[Some records]
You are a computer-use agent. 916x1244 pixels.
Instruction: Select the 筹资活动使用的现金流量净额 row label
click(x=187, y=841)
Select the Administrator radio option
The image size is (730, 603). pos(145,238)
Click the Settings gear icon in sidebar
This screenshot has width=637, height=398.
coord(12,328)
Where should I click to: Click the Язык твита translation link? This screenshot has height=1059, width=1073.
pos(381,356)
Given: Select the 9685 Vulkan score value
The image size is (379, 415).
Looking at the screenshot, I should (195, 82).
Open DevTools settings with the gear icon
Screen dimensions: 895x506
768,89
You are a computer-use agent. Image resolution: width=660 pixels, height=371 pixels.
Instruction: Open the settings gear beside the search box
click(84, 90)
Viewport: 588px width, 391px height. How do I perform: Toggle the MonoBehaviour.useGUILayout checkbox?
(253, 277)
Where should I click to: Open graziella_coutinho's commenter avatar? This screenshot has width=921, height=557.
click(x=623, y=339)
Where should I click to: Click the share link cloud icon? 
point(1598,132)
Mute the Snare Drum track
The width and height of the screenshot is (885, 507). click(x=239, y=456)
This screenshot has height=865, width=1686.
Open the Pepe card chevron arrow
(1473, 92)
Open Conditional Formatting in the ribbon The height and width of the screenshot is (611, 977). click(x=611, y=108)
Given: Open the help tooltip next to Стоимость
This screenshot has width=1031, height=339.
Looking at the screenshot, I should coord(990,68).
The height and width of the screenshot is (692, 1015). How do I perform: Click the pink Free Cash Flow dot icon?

== Problem description ==
Edit all of the items above, replacing "Where should I click to" with "Where do I click to" and leaving everything else as it is.

== Final answer ==
You are a computer-use agent. 916x1244 pixels.
Instruction: Select the 筹资活动使用的现金流量净额 row label
click(x=187, y=841)
Select the Administrator radio option
The image size is (730, 603). pos(145,238)
Click the Settings gear icon in sidebar
This screenshot has width=637, height=398.
coord(12,328)
Where do I click to: Click the Язык твита translation link? This screenshot has height=1059, width=1073.
pos(381,356)
Given: Select the 9685 Vulkan score value
The image size is (379, 415).
Looking at the screenshot, I should (195, 82).
Open DevTools settings with the gear icon
Screen dimensions: 895x506
768,89
You are a computer-use agent. Image resolution: width=660 pixels, height=371 pixels.
Instruction: Open the settings gear beside the search box
click(84, 90)
Viewport: 588px width, 391px height. How do I perform: Toggle the MonoBehaviour.useGUILayout checkbox?
(253, 277)
Where do I click to: Open graziella_coutinho's commenter avatar? This screenshot has width=921, height=557.
click(x=623, y=339)
Where do I click to: Click the share link cloud icon? 
point(1598,132)
Mute the Snare Drum track
The width and height of the screenshot is (885, 507). click(x=239, y=456)
This screenshot has height=865, width=1686.
Open the Pepe card chevron arrow
(1473, 92)
Open Conditional Formatting in the ribbon The height and width of the screenshot is (611, 977). click(x=611, y=108)
Given: Open the help tooltip next to Стоимость
This screenshot has width=1031, height=339.
Looking at the screenshot, I should coord(990,68).
The height and width of the screenshot is (692, 1015). How do I perform: Click the pink Free Cash Flow dot icon?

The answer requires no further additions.